Figure 4.. AMPK activation inhibits autophagosome maturation.

(A) Formation rate and conversion ratio of LC3 positive and LC3 negative foci formed by Halo-ATG13, ULK1-Halo, Halo-WIPI2, and Halo-ATG2A in glucose containing media in the absence and presence of the AMPK agonist MK8722. (B) Formation rate and conversion ratio of LC3 positive and LC3 negative foci formed by Halo-ATG13, ULK1-Halo, Halo-WIPI2, and Halo-ATG2A in media containing no glucose in the absence and presence of the AMPK inhibitor BAY3827. (C) Lifetimes of foci formed by by Halo-ATG13, ULK1-Halo, Halo-WIPI2, and Halo-ATG2A before and during co-localization with GFP-LC3B in glucose containing media in the presence and absence of the AMPK agonist MK8722 (left panels) or in media lacking glucose in in the absence and presence of the AMPK inhibitor BAY3827 (right panels).
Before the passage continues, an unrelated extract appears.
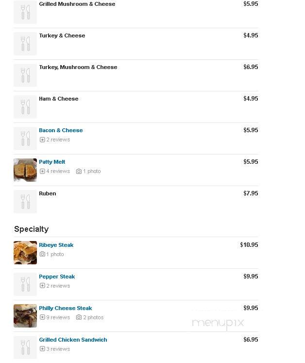The image size is (305, 363).
Task: Click the Turkey & Cheese placeholder image
Action: 25,44
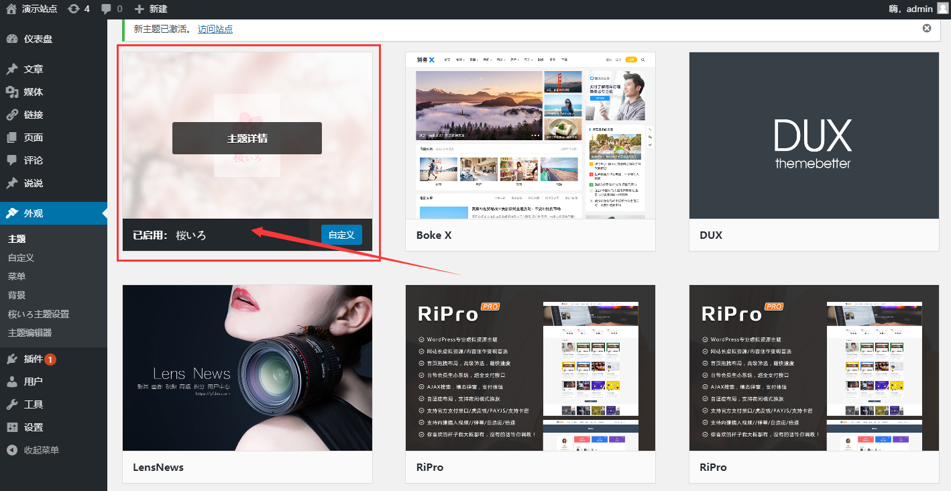Open 桜いろ主题设置 submenu item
For all plots the box indicates the interquartile range, the whiskers the 10–90% confidence interval, the square indicates the average, and the horizontal line is the median.

Figure 5.. Contribution of the ULK1 complex to starvation induced autophagy protein foci formation.
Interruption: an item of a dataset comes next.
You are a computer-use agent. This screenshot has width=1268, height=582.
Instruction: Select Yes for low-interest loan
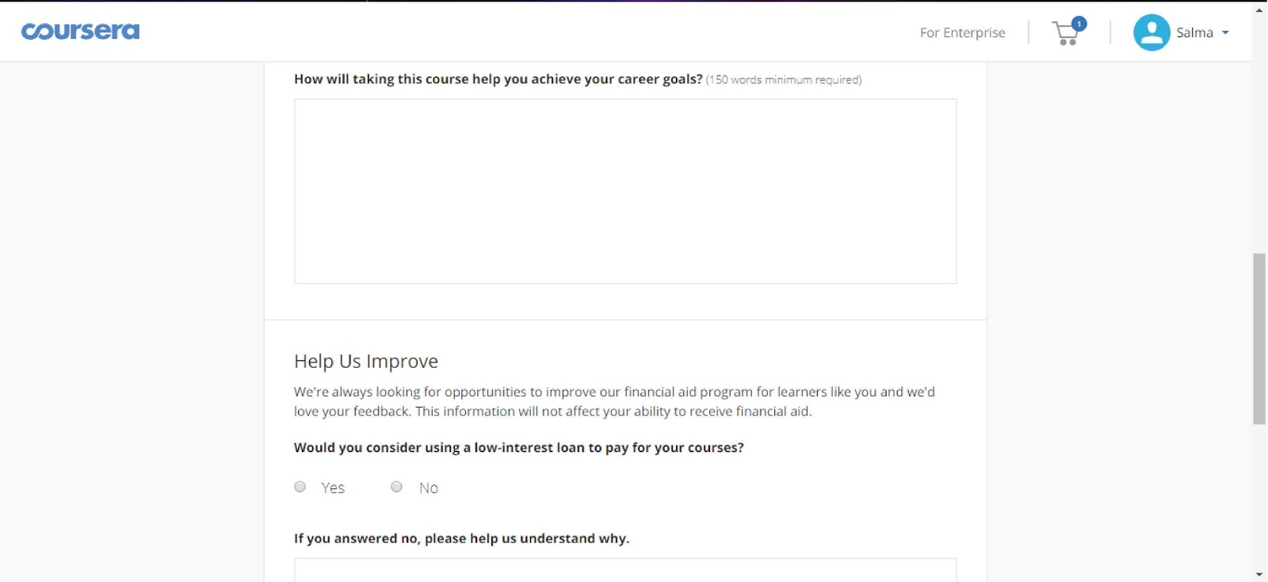[300, 487]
(A) Formation rate of total, LC3B positive, and LC3B negative Halo-ATG13 foci in control, ULK1, FIP200, and ATG101 knock out cells in various media conditions. (B) Lifetimes of LCB3 positive and LC3B negative Halo-ATG13 foci in control, ULK1, FIP200, and ATG101 knock out cells in various media conditions.

Figure 6.. AMPK regulates tethering of WIPI2 positive phagophores.

(A) Model depicting the diffusion properties of tethered phagophores and untethered ATG9 vesicles. (B-C) Step size distributions of Halo-ATG13, ULK1-Halo, Halo-WIPI2, and Halo-ATG2A trajectories for (B) LC3B positive and (C) LC3B negative autophagy factor foci. (D) Kernel density plots of the step size distributions of Halo-ATG13, ULK1-Halo, Halo-WIPI2, and Halo-ATG2A trajectories for LC3B positive and negative tracks in the indicated media conditions. (E) Step size distributions of LC3B positive and negative Halo-WIPI2 trajectories fit with a two-state diffusion model (black line) encompassing tethered (red) and untethered (blue) populations in the different media conditions. (F) Diffusion coefficients of the tethered and untethered populations of LC3B positive and negative Halo-WIPI2 trajectories in the different media conditions, derived from the fits shown in Fig. 6E. (G) Distribution of LC3B positive and negative Halo-WIPI2 trajectories between tethered and untethered populations, derived from the fits shown in Fig. 6E.

Figure 7.. Model of the regulation of autophagosome biogenesis by AMPK.

Glucose withdrawal leads to AMPK activation, which promotes the recruitment of ATG13 to mobile ATG9 vesicles. Under these conditions WIPI2 also accumulates on ATG9 vesicles but their tethering to donor membranes to allow phagophore maturation is inhibited by AMPK activation.